Thursday, March 27, 2014

Blind Justice


  We know that Jesus saves, and makes the blind to see. Does this come with a price? What price would you pay to see justice done in OUR world?
  Again, I struggle from week to week to make the Sunday morning messages at the congregation I serve mean something. Sure, I can, (and do) tell funny stories that make people laugh and feel good. This is easy for me. Is this doing God's work? Really, I know that what I am really called to do in these talks is let the Spirit move in the congregation.
  This weeks lectionary reading is John 9:1-41. This is the story of Jesus healing the blind man. What this really deals with is what happens when we do God's work with God's people, those in His own image.
  Jesus heals a man blind from birth, but he does it on the Sabbath. He knows the laws, (He is the Son of God) and this breaks one of the traditional Jewish laws of working on the Sabbath, (Exodus 31:12-17). Why would He do this? I think the short answer is to show that all people are important, and God wants to heal all of us whenever possible. It also allowed him to confront the Pharisees and show them how ridiculous they can be.
  Here is the troubling part. Aren't we sometimes junior Pharisees? Don't we take rules and laws and put them before people? I am a lay pastor for the United Methodist Church. The United Methodist Church has rules and laws, and they are gathered in a document called The Book of Discipline. (The current Book of Discipline is almost 800 pages long-that is some document!) I like my church, I love my congregation and like having a discipline, a book of rules to guide me.  
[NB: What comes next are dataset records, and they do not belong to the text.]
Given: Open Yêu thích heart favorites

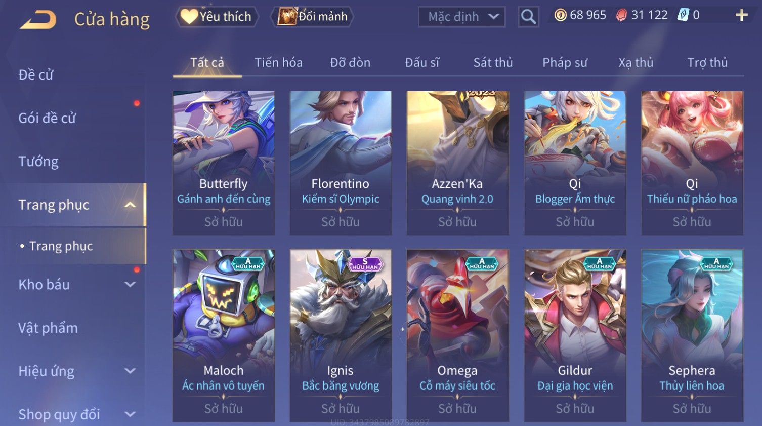Looking at the screenshot, I should click(x=217, y=17).
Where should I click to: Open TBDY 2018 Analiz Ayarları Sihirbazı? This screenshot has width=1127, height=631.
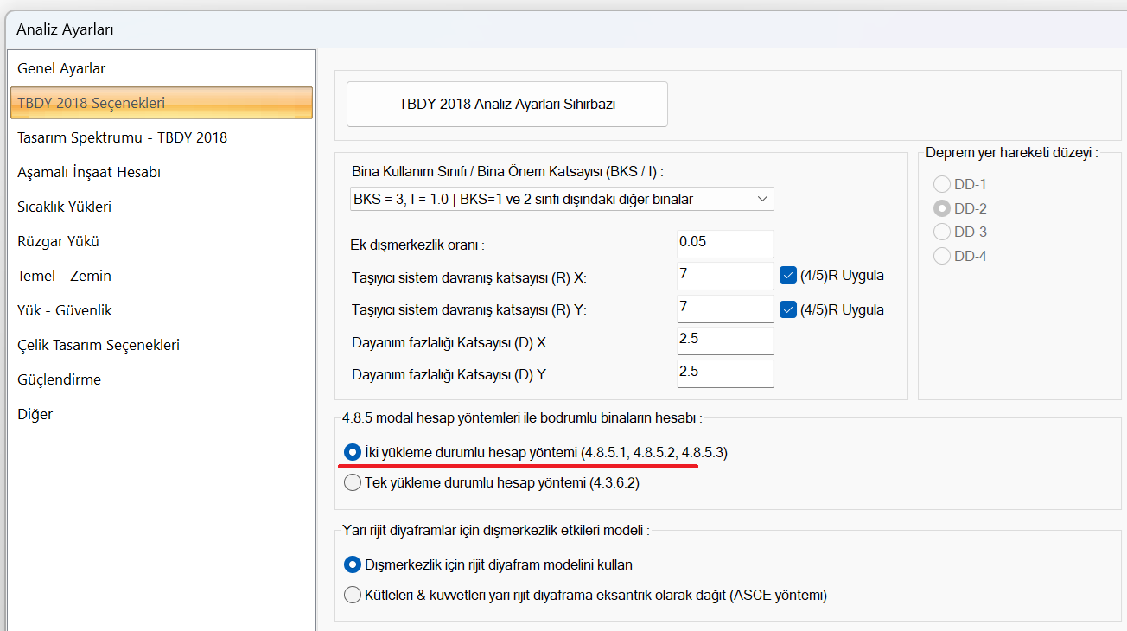point(506,104)
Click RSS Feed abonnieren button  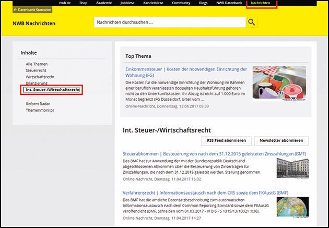coord(224,141)
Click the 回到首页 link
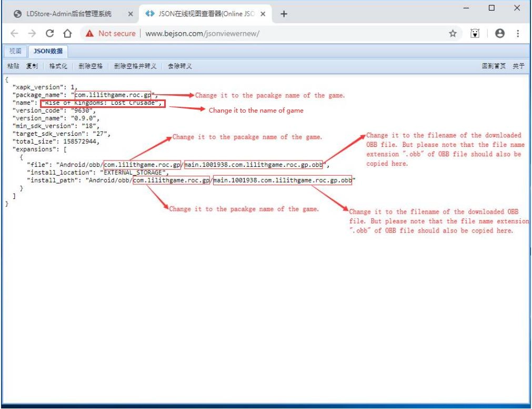Viewport: 532px width, 409px height. [x=494, y=66]
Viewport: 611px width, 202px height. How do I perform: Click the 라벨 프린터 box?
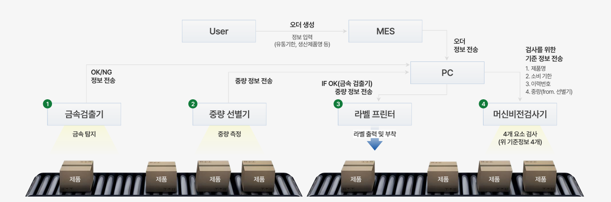[x=375, y=115]
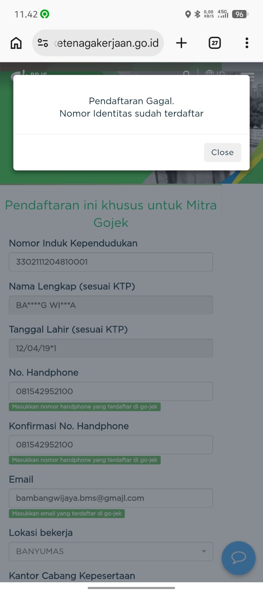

  If you hear or read the news, you know that several preachers ordained in the United Methodist Church have performed same sex marriages, a practice outside the Book of Discipline. These pastors have been brought before courts of review and some have been de-frocked. They have been fired and told that their life's work is not valid. That makes me nervous!
  I see Jesus doing things that are outside His Jewish laws to do what God wants done. To heal God's people. I see ministers doing things outside their churches laws to reach people made in God's own image, and then are punished. As a lay minister, I am not ordained, so I can not perform sacraments anyway, ( another rule in The Book of Discipline.) So this does not directly affect me, not as a pastor.
  But it does affect me as a sinner trying to understand what God desires. It does shape the way un-churched see how the church behaves. I don't understand why these pastors choose to do what they did, and I can't say that even if I had the authority to marry that I would marry a same sex couple.  I tend to respect laws.
  Jesus does not want followers who seek to do the law, He expects us to do justice. Sometimes these are not the same.